Many enterprises and sectors are unaware of the 5G security vulnerabilities that exist today. Choice IoT says it’s critical for businesses to have a plan for discovering and overcoming them at the outset of a 5G/IoT platform rollout to avoid future cybersecurity disasters.
There is a big difference between the promise of 5G low latency, higher bandwidth, and speed for businesses versus the security of 5G. While many are excited about Gartner’s prediction of $4.2 billion being invested in global 5G wireless network infrastructure in 2020, few discuss the business costs of its unheralded security holes.
That’s an ongoing conversation that 5G and IoT solutions experts like Choice IOT’s CEO Darren Sadana are having with enterprises with 5G plans on the drawing board. “Businesses will need a strategy for overcoming 5G’s inherited security flaws from 4G or face major losses and privacy catastrophes.”
5G is poised to drive IoT, industrial IoT (IIoT), cloud services, network virtualization, and edge computing, which multiplies the endpoint security complications. Although the manufacturing sector cites IIoT security as the top priority, the combination of 5G security vulnerabilities may come back to haunt them.
Pinpointing 5G security vulnerabilities
According to an Accenture study of more than 2,600 business and technology decision makers across 12 industry sectors in Europe, North America and Asia-Pacific, 62% fear 5G will make them more vulnerable to cyberattacks. At the root of the problem is the reality that many of the security problems stem from the software-defined, virtualized nature of 5G versus the hardware foundations of earlier LTE mobile communication standards.

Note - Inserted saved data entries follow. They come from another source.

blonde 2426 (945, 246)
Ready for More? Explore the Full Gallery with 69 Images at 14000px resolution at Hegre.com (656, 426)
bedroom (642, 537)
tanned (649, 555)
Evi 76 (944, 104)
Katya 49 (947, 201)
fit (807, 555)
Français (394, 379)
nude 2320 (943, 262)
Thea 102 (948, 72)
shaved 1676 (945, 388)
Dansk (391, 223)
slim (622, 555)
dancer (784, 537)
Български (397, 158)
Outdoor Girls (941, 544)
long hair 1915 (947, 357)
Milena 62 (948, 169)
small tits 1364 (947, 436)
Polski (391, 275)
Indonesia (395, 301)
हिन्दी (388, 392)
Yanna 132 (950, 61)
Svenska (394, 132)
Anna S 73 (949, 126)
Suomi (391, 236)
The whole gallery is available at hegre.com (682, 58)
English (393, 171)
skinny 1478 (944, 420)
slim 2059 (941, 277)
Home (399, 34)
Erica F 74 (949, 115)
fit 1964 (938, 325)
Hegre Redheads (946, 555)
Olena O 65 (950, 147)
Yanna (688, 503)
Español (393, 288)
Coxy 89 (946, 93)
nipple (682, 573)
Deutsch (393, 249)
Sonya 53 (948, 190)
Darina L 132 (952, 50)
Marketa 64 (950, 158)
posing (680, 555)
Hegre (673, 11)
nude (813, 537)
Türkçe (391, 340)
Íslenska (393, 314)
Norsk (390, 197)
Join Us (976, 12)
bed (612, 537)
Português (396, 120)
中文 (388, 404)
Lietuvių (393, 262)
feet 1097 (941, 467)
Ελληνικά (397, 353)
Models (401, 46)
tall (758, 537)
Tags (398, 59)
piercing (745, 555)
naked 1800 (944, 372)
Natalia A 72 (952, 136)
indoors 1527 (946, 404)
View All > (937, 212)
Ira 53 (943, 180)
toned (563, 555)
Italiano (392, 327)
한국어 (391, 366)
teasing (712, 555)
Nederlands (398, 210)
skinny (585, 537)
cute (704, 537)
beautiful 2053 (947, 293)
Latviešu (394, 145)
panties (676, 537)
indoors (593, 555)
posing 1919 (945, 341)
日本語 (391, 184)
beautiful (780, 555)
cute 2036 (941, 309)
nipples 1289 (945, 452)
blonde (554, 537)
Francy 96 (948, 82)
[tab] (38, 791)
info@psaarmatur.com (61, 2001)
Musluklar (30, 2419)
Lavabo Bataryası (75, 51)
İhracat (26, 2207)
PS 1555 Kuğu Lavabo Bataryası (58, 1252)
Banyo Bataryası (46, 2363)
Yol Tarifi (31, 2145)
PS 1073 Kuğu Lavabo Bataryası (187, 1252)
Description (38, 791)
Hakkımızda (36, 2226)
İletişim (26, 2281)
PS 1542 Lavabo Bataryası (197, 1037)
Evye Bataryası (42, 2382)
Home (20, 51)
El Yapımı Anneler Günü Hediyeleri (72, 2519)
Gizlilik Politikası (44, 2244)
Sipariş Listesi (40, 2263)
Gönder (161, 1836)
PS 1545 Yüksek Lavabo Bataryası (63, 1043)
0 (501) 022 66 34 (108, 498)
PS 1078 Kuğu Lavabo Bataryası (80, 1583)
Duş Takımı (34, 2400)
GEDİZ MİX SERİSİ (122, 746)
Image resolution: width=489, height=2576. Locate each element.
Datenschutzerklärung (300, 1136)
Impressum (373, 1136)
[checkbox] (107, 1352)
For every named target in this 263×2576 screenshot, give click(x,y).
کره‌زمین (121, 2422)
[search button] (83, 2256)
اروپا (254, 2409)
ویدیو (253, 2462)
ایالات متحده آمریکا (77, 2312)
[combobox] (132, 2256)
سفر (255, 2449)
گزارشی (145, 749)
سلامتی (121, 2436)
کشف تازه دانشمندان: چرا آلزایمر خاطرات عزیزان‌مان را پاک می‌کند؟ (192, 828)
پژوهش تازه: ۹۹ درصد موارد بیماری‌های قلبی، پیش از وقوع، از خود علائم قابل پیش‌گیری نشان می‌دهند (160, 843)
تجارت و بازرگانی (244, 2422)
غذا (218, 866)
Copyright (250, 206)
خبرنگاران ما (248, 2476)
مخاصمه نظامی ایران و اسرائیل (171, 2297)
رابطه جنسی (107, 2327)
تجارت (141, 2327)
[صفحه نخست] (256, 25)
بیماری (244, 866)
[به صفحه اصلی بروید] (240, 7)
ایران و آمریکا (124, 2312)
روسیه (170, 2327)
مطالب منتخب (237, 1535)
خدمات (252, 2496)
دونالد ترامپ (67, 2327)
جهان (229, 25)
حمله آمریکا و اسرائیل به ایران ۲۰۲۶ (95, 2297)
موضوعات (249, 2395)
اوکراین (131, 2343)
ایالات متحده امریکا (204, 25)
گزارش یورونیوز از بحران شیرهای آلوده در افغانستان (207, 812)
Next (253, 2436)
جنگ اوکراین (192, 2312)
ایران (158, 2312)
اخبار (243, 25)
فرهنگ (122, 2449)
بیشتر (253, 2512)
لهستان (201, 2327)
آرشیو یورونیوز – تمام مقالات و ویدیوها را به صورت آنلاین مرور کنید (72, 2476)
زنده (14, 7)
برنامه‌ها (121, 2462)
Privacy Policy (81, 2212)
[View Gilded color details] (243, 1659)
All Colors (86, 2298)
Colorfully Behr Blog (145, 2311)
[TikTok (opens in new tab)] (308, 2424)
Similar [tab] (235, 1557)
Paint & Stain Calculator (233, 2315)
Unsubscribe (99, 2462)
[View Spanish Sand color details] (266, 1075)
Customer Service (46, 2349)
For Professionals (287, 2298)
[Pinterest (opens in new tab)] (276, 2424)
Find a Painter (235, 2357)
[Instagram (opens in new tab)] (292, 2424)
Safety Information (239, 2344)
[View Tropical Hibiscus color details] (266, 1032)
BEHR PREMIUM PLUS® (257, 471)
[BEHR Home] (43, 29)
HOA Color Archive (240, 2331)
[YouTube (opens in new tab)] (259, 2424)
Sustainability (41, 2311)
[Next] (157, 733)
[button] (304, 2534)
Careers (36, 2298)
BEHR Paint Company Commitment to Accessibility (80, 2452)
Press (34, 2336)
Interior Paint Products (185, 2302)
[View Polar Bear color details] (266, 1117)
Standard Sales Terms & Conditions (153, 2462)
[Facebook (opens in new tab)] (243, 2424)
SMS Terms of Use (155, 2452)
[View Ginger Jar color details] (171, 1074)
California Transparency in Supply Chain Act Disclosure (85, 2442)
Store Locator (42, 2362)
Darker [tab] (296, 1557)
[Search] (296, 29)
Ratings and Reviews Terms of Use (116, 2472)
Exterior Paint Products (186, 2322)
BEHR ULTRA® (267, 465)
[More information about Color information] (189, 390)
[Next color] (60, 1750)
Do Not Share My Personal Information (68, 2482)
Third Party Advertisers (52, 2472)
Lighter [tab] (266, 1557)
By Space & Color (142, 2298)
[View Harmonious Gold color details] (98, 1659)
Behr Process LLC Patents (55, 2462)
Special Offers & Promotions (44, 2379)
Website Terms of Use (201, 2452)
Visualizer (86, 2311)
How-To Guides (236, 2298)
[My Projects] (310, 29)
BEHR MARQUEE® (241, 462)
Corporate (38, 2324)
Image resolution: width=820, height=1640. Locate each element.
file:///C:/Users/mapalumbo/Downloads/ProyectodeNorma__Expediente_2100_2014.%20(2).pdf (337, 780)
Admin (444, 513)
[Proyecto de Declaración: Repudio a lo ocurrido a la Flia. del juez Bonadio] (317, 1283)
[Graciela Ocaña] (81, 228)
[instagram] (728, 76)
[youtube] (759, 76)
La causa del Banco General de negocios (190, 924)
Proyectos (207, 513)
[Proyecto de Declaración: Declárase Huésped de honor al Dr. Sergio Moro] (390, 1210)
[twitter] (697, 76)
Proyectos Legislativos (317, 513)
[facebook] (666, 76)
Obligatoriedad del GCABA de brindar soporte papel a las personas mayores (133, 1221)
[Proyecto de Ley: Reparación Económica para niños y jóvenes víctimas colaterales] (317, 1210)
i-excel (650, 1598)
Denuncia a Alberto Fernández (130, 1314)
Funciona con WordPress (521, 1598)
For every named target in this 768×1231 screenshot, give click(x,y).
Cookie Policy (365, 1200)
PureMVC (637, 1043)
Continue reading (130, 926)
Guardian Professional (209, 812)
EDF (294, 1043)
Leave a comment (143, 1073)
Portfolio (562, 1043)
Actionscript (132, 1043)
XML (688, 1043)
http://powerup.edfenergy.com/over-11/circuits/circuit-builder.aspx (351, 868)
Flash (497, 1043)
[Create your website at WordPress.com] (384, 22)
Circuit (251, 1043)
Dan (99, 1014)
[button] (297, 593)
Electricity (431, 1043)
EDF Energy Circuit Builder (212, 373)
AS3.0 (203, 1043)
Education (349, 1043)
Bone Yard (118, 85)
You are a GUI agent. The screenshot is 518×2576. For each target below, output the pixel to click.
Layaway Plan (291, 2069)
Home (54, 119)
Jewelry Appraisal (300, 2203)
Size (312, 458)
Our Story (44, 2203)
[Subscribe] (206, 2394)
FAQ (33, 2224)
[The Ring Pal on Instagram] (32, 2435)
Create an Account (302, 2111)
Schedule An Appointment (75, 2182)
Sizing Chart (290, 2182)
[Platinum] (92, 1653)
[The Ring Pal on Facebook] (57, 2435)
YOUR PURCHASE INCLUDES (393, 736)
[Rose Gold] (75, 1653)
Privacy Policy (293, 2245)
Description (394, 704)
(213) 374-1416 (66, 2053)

It’s central role in IoT is a strength and a weakness where endpoints are highly localized and beyond the network edge. The 5G network promises of device authentication, device encryption, device ID, and credentialing are positives, but the flip side is that many of those pluses also carry security dangers.
The nature of how signals and data are routed in 5G/IoT networks can lead to Mobile Network mapping (MNmap), where attackers can create maps of devices connected to a network, identify each device and link it to a specific person. Then there are Man-in-the-middle (MiTM) attacks that enable attackers to hijack the device information before security is applied.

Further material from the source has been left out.